Tuesday 24 January 2017

Random Thoughts #3

Looking back at all that I’ve done and tried doing, there only seem to be two things that I’ve been consistent at. These two habits, irrespective of the place I moved to and the emotions I went through remained the same. The habits in fact are two games and the only two games that haven’t left my interest ever since I started playing those. The first is Solitaire and the second Sudoku.
Now that I think about it, they have lessons to teach too. Today as I was slashing through the cards, winning and sometimes getting the dialog box saying ‘No More Moves’; giving up then and at times pressing Ctrl+z, a thought came to my mind. It is not just a game where you stack the cards and order them to get rid of them, it tells us not to give up. There is always a way to win it and it does not have to be the same path. Even if you miss two-three matches that had to be done in a pass, there are always ways to make it up to it later. Even if you run out of moves, you can undo your doing and move a card back. Of course, we do not have such privilege in real life as this game that we are on, is time based which, showing off its stubborn attitude doesn’t wait for anything or anybody. But I still feel, there are ways, ways in which you can make up to what went wrong. Because if we try, we might fail again, but if we don’t, the statistics just won’t change.
Contrasting to this one, is Sudoku. It just has a single way of solving it. I guess it tells us about some places where only that one thing needs to be done to get the puzzle right. Excluding time, it might mean to just put the right number in and you are done. The trick is to not give up and be on it, to bear it, to not lose interest, to strive for the complete picture. My father was the one who taught me how to work it out. And to this date, whenever I see the block, it reminds me of him. At present, there is stuff between us, that probably cannot be sorted any time soon, because there is no problem which needs solution, there is just vacuum. I’ll have to figure this 5-star rated block. I hope there’s still time left. Writing this makes me emotional; thinking about the time when I first solved the block and was so happy when I beat an elder cousin at it. I was proud of it. I used to have this thought whenever I ended up being sad, ‘Don’t worry, He is there. He is with you, no matter what.’ It used to relieve me of all doubts. This one line gave me peace. Life’s changed… Even so, I’m happy that Sudoku still remains with me and it will always remain reminding me of my roots.
Yet again it is the ‘things’ that bring you back on the right track. And still people say not to be materialistic. Sometimes you just have to and need to value that sheet of paper more than the person who gave it to you. Because the person might have left while the emotion still lives within the dead tree making you think for once, that life… life is not as bad as it is made to seem.

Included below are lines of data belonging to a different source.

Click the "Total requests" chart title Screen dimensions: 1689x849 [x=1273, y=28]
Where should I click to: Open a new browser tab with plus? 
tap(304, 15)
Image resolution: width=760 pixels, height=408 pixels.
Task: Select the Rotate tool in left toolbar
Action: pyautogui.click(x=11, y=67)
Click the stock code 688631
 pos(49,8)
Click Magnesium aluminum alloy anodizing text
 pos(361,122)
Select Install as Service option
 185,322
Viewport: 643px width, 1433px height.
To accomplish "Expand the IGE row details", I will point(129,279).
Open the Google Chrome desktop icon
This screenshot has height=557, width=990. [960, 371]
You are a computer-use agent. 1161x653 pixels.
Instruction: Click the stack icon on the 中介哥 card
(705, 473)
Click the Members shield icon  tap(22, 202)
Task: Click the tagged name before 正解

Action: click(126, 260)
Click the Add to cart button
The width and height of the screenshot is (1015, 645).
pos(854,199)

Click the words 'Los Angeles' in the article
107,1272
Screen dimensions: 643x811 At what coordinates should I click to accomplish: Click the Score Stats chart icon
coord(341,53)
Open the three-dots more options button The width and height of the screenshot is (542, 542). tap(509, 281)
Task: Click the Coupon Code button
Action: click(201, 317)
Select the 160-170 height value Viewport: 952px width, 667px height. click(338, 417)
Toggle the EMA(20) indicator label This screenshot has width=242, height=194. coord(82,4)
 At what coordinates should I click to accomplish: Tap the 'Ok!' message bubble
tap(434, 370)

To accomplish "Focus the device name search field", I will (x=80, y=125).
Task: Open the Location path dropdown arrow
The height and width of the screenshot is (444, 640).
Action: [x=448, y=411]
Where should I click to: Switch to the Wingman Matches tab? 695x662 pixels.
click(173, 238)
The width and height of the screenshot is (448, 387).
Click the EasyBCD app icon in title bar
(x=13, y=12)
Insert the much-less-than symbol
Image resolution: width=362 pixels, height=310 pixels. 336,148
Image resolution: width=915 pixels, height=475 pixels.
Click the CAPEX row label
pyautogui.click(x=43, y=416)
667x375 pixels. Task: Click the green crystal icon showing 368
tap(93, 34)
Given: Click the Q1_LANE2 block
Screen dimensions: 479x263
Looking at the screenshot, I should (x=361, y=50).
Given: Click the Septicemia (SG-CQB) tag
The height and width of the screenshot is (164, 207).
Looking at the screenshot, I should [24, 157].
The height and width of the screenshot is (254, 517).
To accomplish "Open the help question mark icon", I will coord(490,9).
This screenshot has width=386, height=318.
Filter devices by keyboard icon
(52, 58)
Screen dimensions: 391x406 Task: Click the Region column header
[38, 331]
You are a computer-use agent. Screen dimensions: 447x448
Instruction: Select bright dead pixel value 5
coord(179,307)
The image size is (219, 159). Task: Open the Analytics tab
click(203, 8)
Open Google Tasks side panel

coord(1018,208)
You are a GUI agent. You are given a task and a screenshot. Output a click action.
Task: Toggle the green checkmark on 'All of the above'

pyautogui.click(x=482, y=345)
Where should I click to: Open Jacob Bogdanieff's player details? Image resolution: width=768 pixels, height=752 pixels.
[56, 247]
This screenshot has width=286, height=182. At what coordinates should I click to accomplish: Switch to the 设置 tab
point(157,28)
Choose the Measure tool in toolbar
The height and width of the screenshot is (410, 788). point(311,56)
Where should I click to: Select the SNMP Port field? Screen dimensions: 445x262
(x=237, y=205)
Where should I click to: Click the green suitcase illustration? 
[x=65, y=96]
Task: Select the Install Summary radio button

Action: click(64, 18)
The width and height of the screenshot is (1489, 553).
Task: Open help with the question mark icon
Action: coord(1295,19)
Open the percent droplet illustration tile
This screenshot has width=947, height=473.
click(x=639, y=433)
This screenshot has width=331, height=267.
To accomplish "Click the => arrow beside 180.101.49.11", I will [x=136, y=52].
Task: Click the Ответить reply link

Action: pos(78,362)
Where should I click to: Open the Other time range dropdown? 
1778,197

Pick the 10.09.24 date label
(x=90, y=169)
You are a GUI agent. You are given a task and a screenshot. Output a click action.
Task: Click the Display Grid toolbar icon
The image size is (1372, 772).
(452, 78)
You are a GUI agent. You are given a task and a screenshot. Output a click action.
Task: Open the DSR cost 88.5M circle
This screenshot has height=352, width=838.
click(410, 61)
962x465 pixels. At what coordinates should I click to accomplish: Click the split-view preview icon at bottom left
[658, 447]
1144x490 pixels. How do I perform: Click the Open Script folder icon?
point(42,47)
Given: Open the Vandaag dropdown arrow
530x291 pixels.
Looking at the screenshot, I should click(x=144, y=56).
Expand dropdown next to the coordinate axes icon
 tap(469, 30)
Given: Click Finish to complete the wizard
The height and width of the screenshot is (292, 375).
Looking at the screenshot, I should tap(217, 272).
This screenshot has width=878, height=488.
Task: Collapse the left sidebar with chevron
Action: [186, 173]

P.S: It is 1:00 in the night and there is no internet connection. I am listening to Korean songs. No, I don’t understand the language, of course except some words (thanks to all the dramas). But I feel as though the emotions are similar. The tune somehow tells me what might the song be about. Maybe that’s the beauty of music. No matter the language, it is bound to make you feel. It is all about the right notes and the right rhythm.